Rejet 30 janvier 2026
Commentaire • 0
Sur la décision
| Référence : | TA Cergy-Pontoise, 30 janv. 2026, n° 2522414 |
|---|---|
| Juridiction : | Tribunal administratif de Cergy-Pontoise |
| Numéro : | 2522414 |
| Type de recours : | Excès de pouvoir |
| Dispositif : | Rejet moyen (Art R.222-1 al.7) |
| Date de dernière mise à jour : | 7 février 2026 |
Texte intégral
Vu la procédure suivante :
Par une ordonnance de renvoi n°2531364/12/1 en date du 17 novembre 2025, le président du tribunal administratif de Paris a renvoyé au tribunal la requête, enregistrée le 27 octobre 2025, présentée par Mme B… A….

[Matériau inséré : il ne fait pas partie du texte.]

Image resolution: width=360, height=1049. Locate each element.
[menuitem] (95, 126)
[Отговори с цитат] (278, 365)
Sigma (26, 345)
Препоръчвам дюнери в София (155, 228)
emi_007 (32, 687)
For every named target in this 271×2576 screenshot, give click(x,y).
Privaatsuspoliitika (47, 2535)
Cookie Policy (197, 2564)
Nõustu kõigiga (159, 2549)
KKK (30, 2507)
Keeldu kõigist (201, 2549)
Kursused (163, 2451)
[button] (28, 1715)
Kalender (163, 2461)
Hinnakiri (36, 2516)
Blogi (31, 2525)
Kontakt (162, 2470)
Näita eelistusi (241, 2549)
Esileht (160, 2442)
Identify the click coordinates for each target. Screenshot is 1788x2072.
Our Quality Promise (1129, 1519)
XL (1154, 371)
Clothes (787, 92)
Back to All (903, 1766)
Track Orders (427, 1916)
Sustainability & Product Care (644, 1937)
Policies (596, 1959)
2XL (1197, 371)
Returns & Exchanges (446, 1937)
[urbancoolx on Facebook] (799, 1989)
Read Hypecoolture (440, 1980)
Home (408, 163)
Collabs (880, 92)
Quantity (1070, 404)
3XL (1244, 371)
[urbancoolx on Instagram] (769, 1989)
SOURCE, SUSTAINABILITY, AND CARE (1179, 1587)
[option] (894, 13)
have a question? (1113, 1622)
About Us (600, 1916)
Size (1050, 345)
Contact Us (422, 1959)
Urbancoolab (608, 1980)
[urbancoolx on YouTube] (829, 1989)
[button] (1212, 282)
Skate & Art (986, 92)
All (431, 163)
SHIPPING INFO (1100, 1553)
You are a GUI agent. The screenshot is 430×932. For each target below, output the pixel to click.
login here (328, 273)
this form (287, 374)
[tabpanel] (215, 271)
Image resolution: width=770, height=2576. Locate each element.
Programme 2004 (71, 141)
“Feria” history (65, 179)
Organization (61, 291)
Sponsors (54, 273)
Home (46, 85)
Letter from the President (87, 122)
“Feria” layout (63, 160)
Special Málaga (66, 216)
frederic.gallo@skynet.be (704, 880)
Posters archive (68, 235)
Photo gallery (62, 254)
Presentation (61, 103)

Par cette requête, enregistrée le 26 novembre 2025 au greffe du tribunal administratif de Cergy-Pontoise, Mme B… A… demande au tribunal :
1°) d’annuler la décision en date du 26 septembre 2025 par laquelle la commission de médiation du département du Val-d’Oise a rejeté sa demande tendant à voir reconnaître comme prioritaire et urgente au titre du II de l’article L. 441-2-3 du code de la construction et de l’habitation sa demande de logement social ;
2°) d’enjoindre à l’administration de réexaminer sa demande.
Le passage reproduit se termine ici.